Tuberculose : un vaccin expérimental prometteur
Des chercheurs de l’Institut Pasteur, en collaboration avec une équipe italienne, viennent de publier dans la revue PLOS Pathogens (*) une étude décryptant les mécanismes d’action d’un vaccin expérimental contre la tuberculose aux résultats prometteurs.
En usage depuis près d’un siècle, le BCG est à l’heure actuelle le seul vaccin approuvé, mais son efficacité demeure limitée, et sa protection s’atténue avec le temps. Dans le contexte actuel d’émergence de cas de tuberculose chez les adultes en lien avec l’épidémie de VIH et de la multi-résistance accrue des souches bactériennes, l’élaboration d’un nouveau vaccin, plus efficace, constitue donc une priorité de santé publique mondiale. Cette étude s’inscrit dans le cadre du consortium européen TBVAC2020.
Les mycobactéries possèdent une enveloppe cellulaire très dense et doivent utiliser des systèmes de transport complexes appelés ESX pour permettre aux protéines de traverser cette barrière. Mycobacterium tuberculosis, la bactérie responsable de la tuberculose, possède trois de ces systèmes : ESX-1, ESX-3 et ESX-5. Les souches dépourvues de ces systèmes sont incapables de provoquer la maladie, ce qui souligne leur rôle crucial. La souche du BCG, par exemple, est en fait une version de Mycobacterium bovis atténuée, rendue non virulente par plusieurs modifications génétiques, dont une entraînant l’absence d’un système ESX-1 fonctionnel.

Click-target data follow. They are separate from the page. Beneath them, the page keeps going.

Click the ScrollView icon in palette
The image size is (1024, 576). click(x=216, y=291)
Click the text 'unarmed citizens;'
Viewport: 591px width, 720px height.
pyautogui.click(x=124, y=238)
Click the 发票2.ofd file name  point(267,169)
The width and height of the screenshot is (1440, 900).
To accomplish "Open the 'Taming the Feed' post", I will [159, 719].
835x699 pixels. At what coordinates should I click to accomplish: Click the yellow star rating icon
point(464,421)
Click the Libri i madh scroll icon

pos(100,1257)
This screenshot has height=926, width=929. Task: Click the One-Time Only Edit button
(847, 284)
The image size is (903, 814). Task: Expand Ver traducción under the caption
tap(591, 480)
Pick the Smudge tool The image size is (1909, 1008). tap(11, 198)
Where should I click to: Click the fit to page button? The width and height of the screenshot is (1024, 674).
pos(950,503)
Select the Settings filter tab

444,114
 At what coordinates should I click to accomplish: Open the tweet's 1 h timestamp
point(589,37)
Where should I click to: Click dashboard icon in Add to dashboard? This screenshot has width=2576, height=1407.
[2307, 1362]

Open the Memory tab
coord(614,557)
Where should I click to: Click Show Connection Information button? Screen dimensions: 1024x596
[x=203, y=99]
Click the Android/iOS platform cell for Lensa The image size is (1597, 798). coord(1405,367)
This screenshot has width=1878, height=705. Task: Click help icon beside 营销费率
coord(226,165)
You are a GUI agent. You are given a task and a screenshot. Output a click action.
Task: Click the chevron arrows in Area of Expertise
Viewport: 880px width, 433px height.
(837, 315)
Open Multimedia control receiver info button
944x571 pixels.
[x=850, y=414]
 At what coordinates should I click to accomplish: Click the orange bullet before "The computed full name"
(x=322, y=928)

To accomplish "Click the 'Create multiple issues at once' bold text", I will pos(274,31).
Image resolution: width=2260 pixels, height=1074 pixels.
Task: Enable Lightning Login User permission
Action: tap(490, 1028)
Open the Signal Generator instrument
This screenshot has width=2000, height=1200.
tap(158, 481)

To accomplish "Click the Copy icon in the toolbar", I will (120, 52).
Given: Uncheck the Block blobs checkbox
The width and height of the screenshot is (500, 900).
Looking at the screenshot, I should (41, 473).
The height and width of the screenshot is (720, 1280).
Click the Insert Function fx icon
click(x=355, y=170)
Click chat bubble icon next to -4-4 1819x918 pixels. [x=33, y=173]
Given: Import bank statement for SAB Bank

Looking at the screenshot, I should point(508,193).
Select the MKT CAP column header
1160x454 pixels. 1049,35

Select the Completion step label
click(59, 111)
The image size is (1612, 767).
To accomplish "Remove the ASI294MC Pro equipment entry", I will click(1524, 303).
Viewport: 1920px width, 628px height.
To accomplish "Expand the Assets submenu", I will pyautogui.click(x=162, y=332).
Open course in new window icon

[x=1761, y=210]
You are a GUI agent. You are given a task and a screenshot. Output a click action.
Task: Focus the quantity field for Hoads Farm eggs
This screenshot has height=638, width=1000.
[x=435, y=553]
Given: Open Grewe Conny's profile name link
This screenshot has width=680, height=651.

A l’Institut Pasteur, Laleh Majlessi, au sein de l’unité Pathogénomique mycobactérienne intégrée, dirigée par Roland Brosch, en collaboration avec Daria Bottai de l’Université de Pise (Italie) s’intéresse dans une perspective vaccinale à une souche atténuée de M. tuberculosis, récemment construite. Celle-ci est déficiente pour cinq protéines transitant par le transporteur ESX-5. Les protéines en question sont des facteurs de virulence et participent à la pathogénicité de la bactérie. Elles appartiennent à la grande famille des protéines PE/PPE, qui en compte plus de 160, très similaires les unes aux autres.
Afin de mieux comprendre le mode d’action de la souche vaccinale, les chercheurs ont dans cette nouvelle étude mis au jour, grâce à des techniques de cytométrie, l’arsenal que ces cellules de la défense immunitaire déploient en réponse à la présence des facteurs de virulence. Ils ont ainsi pu établir une cartographie fine des mécanismes cellulaires et moléculaires sous-tendant l’efficacité de la souche vaccinale.
Les résultats montrent que contrairement à la souche BCG, cette nouvelle souche proposée par les chercheurs possède un répertoire antigénique aussi large que le pathogène lui-même. C’est en effet sur la ressemblance moléculaire entre toutes les protéines PE/PPE que repose son efficacité. Si l’absence des cinq facteurs de virulence la rend inoffensive, cette souche peut en effet, grâce à son transporteur ESX-5 toujours actif, exporter les autres protéines PE/PPE. Reconnues comme étrangères par le système immunitaire, celles-ci déclenchent alors la mise en place, chez les souris ayant reçu la souche vaccinale, d’une réaction de défense dirigée contre l’ensemble des protéines PE/PPE, le système immunitaire ne distinguant pas les minimes différences entre toutes ces protéines cousines. Ainsi, la souche vaccinale atténuée est capable de générer une réponse immunitaire contre les facteurs de virulence dont elle est dépourvue.
L’étude souligne également que la souche vaccinale, dont le transporteur ESX-1 demeure intact, a une capacité accrue de stimuler le système immunitaire inné – levier que le BCG, défectueux pour ESX-1, est incapable d’activer.
L’efficacité accrue de la nouvelle souche vaccinale se traduit également chez l’animal modèle. « Comparée au BCG, la vaccination par ce nouveau candidat vaccin permet de contrôler d’une manière bien plus performante la croissance intra-pulmonaire du bacille ainsi que le développement des lésions tuberculeuses destructrices dans le modèle préclinique chez la souris, souligne Laleh Majlessi. Ces travaux ouvrent la voie à de nouveaux développements de candidats dans des modèles précliniques de vaccination contre la tuberculose ».
* CD4+ T Cells Recognizing PE/PPE Antigens Directly or via Cross Reactivity Are Protective against Pulmonary Mycobacterium tuberculosis Infection, PLoS Pathog. 28 juillet 2016 DOI : 10.1371/journal.ppat.1005770.